La recuerdo perfectamente: su eterno vestido marrón con motivo de una promesa hecha a la virgen del Carmen, sus medias negras, sus zapatos planos pero, sobre todo, recuerdo su rostro plagado de arrugas; un rostro por el que el tiempo había pasado sin piedad dejando el rastro de profundos surcos de trabajo y sufrimiento, de una guerra y una posguerra, de hijos y de nietos, de nacimientos y de muertes. Pero lo que más me gustaba de ella era su hermoso y largo cabello blanco que enroscaba en la nuca debajo de un pañuelo negro del que nunca se desprendía. Por eso, por las mañanas, cuando nos levantábamos, me gustaba sentarme en una silla y ver cómo peinaba su enorme cabellera plateada, mientras la imaginaba, vestida con su largo camisón blanco, como una de aquellas hadas buenas sobre las que yo leía en mis libros.

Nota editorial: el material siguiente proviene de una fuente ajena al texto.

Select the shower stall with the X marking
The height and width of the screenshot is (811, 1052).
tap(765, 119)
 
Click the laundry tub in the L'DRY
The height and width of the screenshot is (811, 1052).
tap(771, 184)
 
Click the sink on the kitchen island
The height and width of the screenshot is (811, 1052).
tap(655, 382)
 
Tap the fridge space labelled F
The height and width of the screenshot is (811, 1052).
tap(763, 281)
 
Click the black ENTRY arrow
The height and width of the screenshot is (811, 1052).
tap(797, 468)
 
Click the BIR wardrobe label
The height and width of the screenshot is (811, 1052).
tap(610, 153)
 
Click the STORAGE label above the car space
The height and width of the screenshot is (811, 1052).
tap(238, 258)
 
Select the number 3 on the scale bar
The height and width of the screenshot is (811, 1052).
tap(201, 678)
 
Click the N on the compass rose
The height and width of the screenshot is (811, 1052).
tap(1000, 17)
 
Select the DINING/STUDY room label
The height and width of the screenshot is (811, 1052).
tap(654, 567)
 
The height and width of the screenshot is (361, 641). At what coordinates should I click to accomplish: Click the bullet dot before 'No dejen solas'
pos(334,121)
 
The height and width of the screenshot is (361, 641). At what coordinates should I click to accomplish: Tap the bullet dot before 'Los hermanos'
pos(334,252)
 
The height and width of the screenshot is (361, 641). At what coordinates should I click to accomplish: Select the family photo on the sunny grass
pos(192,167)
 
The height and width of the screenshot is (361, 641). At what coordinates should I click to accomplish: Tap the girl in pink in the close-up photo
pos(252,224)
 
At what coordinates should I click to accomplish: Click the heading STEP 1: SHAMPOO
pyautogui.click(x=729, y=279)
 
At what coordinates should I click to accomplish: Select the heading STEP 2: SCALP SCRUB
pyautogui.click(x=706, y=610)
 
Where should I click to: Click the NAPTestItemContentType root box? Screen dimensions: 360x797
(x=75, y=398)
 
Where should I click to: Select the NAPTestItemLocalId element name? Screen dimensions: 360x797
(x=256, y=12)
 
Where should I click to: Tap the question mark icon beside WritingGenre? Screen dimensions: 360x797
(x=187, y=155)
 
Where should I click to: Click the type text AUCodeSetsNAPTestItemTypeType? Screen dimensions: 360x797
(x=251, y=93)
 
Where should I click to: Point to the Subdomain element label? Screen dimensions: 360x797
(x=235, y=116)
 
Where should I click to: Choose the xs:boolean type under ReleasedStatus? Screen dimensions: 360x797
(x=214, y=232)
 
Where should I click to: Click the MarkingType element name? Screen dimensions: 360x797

Así pasaban las tardes. Los relojes sonaban en aquel largo silencio como si el tiempo se hubiera detenido definitivamente por algún extraño conjuro. A veces me quedaba dormida y, cuando me despertaba, ya había oscurecido. Me había cubierto con una manta y me despertaba con aquellas largas manos en las que depositaba todo el amor del mundo. Su comida, su ropa, su cuerpo desprendían un olor diferente a todo. Yo dormía con ella y compartíamos nuestro calor, un calor que quizá ya comenzaba a faltarle. Nunca he podido definir aquel aroma que a veces me viene a la memoria como un recuerdo perdido que se difumina en la nebulosa de mi niñez.
El silencio me trae de nuevo su rostro y su pelo, su olor y su calor a la memoria, una memoria en la que se mezclan la melancolía de una niñez perdida y los rostros de las personas amadas; una niñez plena en la que mi abuela María me regaló momentos sin palabras que jamás he vuelto a tener.